Sulodexide is a standardized highly purified glycosaminoglycan containing 80% fast mobility heparin and 20% dermatan-sulphate. The fast mobility heparin fraction is defined based on its electrophoretic mobility. It differs from other glycosaminoglycans, such as heparin, by having a longer half-life and reduced effect on systemic clotting and bleeding 27. It has thrombogenesis-inhibiting properties, fibrinolysis stimulating and anti-atherogenic activities. It also, has a relatively high affinity for endothelial cells that can preserve or improve blood flow in the microcirculation.
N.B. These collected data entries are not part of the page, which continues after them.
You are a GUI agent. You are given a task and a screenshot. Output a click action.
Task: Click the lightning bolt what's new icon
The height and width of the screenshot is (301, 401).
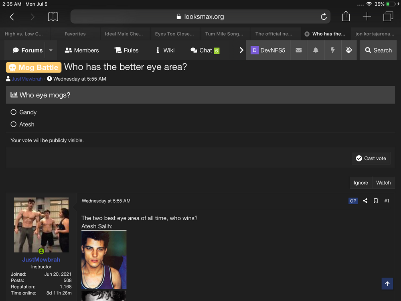pyautogui.click(x=332, y=50)

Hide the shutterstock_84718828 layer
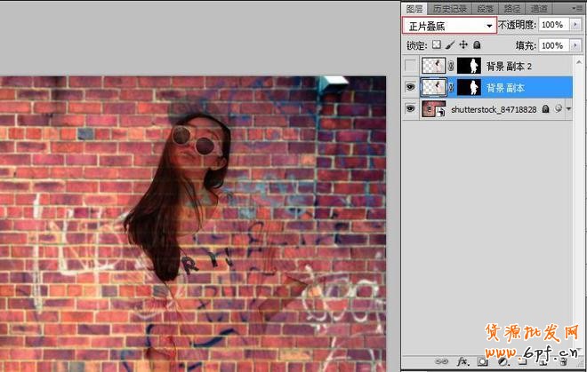(410, 108)
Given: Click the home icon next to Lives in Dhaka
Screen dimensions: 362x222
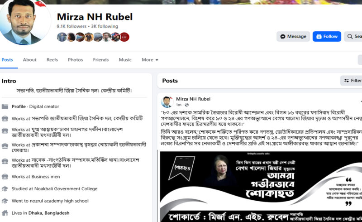Looking at the screenshot, I should (5, 213).
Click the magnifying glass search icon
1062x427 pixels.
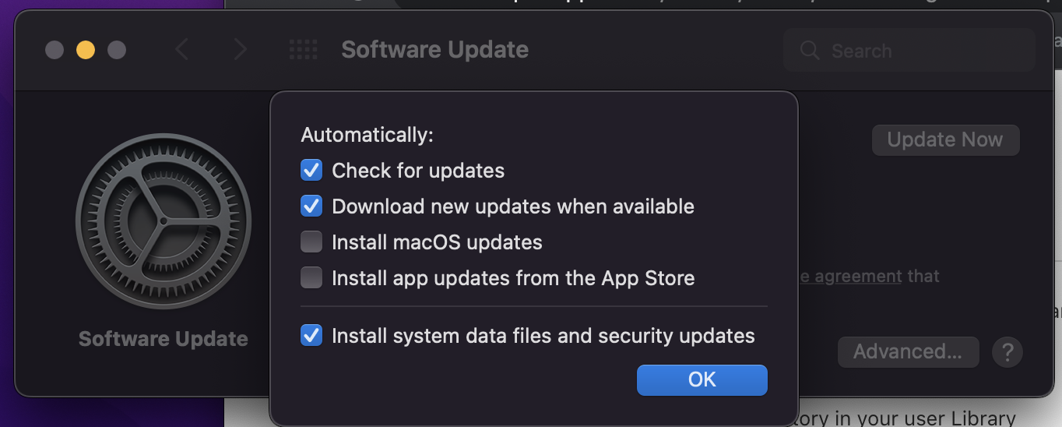pos(810,51)
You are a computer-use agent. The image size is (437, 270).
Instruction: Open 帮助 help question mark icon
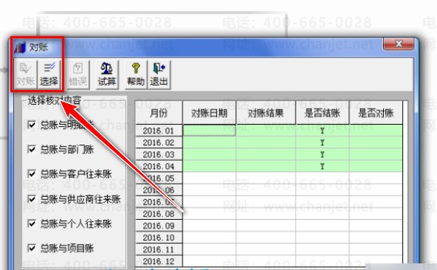coord(136,75)
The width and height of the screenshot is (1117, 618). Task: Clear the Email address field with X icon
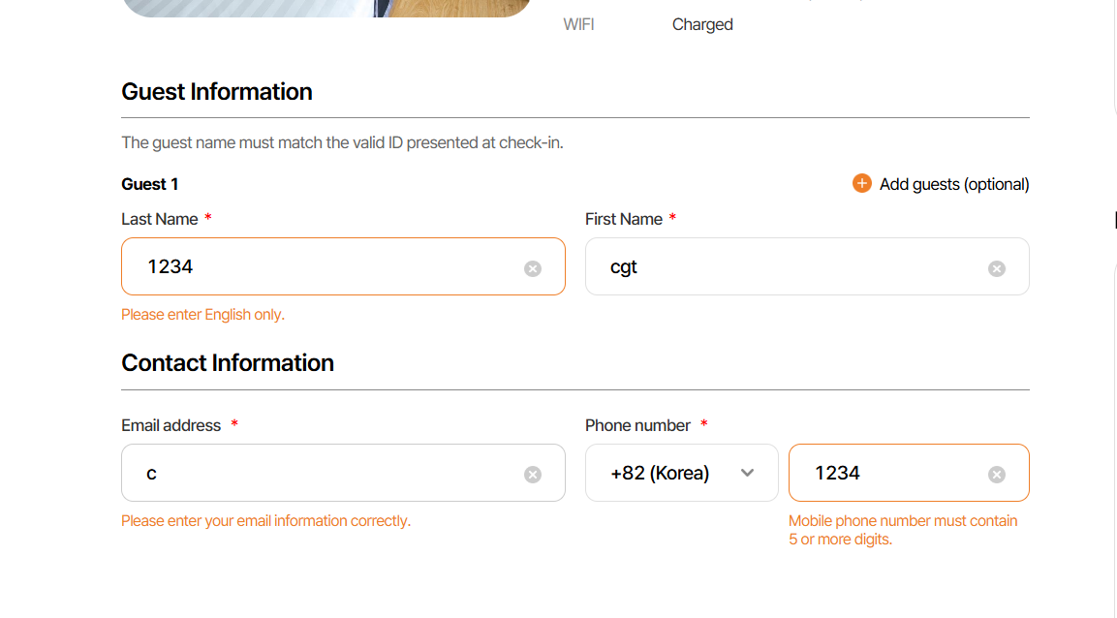[x=533, y=474]
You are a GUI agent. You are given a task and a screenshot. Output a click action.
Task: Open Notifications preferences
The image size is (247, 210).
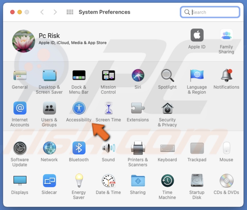pos(226,76)
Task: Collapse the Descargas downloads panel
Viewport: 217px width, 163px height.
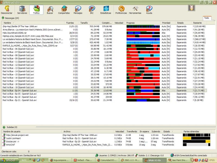Action: pos(3,18)

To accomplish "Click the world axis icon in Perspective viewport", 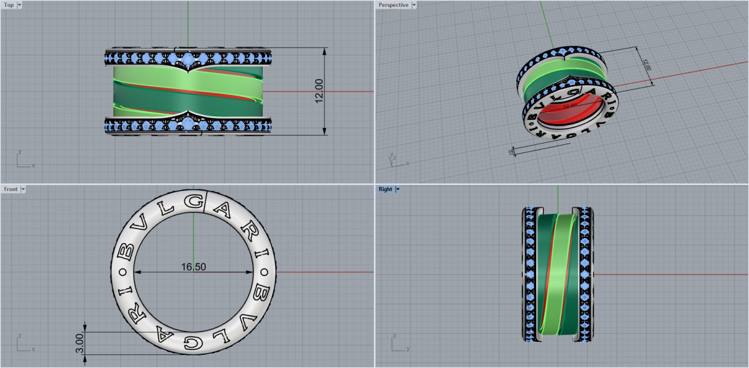I will coord(394,159).
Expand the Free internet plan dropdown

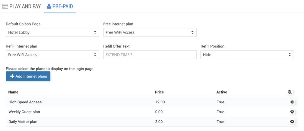[x=150, y=32]
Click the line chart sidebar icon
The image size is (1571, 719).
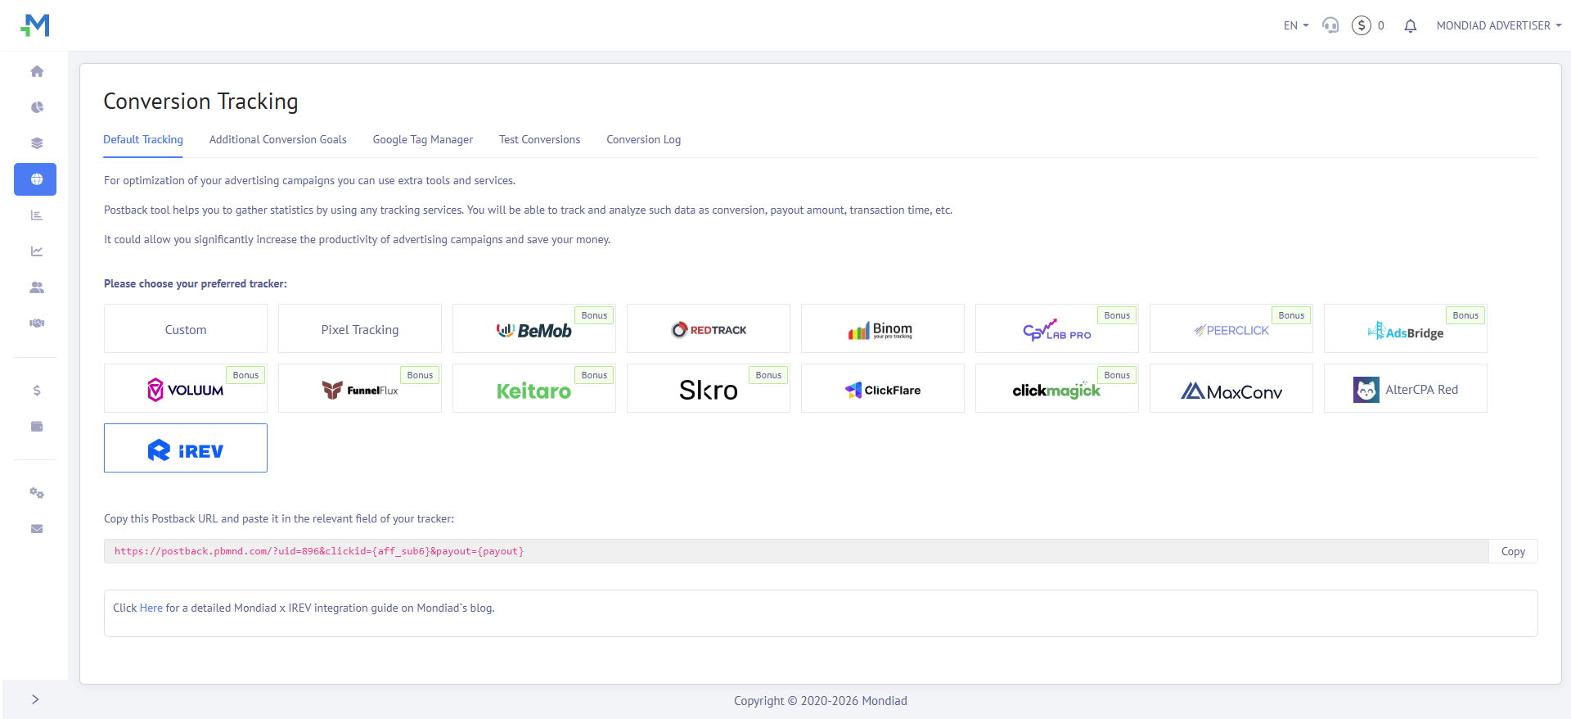[37, 251]
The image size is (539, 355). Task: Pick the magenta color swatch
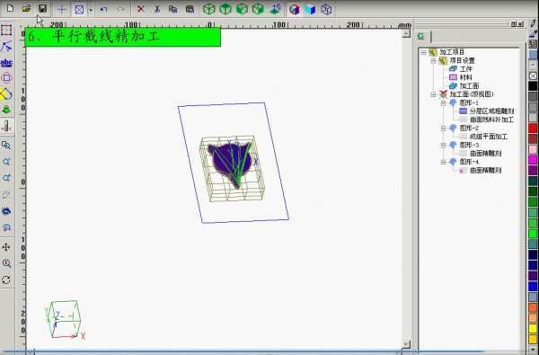click(x=533, y=160)

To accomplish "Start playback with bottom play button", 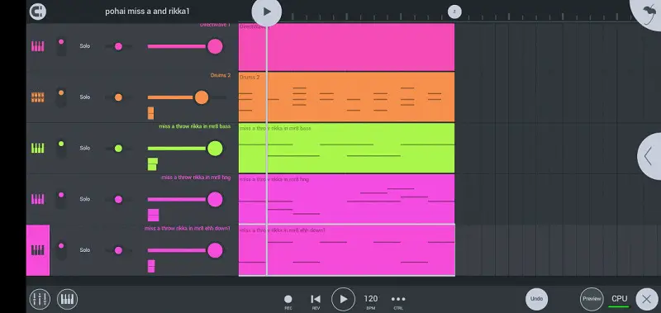I will coord(343,299).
These properties were also demonstrated following oral administration of single as well as repeated doses 26 27.
All these beneficial effects of this molecule, on the microvasculature and its haemodynamics, led us to suggest that Sulodexide may have similar beneficial effects possibly on the labyrinthine microvasculature and also its haemodynamics. Furthermore other drugs with antithrombotic activity, containing enoxaparin, showed positive results in the treatment of tinnitus 28.
Results of the present study revealed that the combination of M and S in the treatment of idiopathic tinnitus improves the QoL and subjective perception of tinnitus. The improvements were quantified with the use of THI, a reliable and valid questionnaire, employed by many tinnitus research workers, and acufenometry.
Acufenometry offers an instrumental and objective quantification of tinnitus. In the current world literature, changes in tinnitus, following Melatonin therapy, have been measured only with subjective questionnaires, for example THI, Pittsburgh Sleep Quality Index, Tinnitus Cognitive Questionnaire and Tinnitus Reaction Questionnaires 2 8 9. In our opinion, it is important to obtain a subjective measure of tinnitus severity but, it is also important to evaluate whether the same results are reproduced with an instrumental evaluation.
When comparing our results, it showed that patients who received MS (Group A) had a consistent improvement in THI and acufenometry (79.4%). The outcome in Group B in which tinnitus was treated with Melatonin alone showed an improvement in QoL, when evaluated with THI and acufenometry in 58.8%.
Results of the present study, in agreement with previous studies 2 8 9, suggest that Melatonin is a useful aid in treating patients with sensorineural and central tinnitus.
This improvement correlates well with the effects of Melatonin on sleep quality. Moreover, the present results also showed that Melatonin and Sulodexide administration leads to better results in tinnitus treatment probably due to the beneficial effects of Sulodexide on microcirculation and, at the same time, increasing the effect of Melatonin on the microcirculation.
In conclusion, even though only 2% of tinnitus sufferers are affected, in their lives, when this occurs, it is a very distressing symptom. The fact that, as yet, there is no definitive therapy for this condition, it only makes matters worse for the suffering patient. Our study proposes a new approach in the treatment of tinnitus by adding Sulodexide together with Melatonin. This study provided very encouraging results thereby supporting our opinion.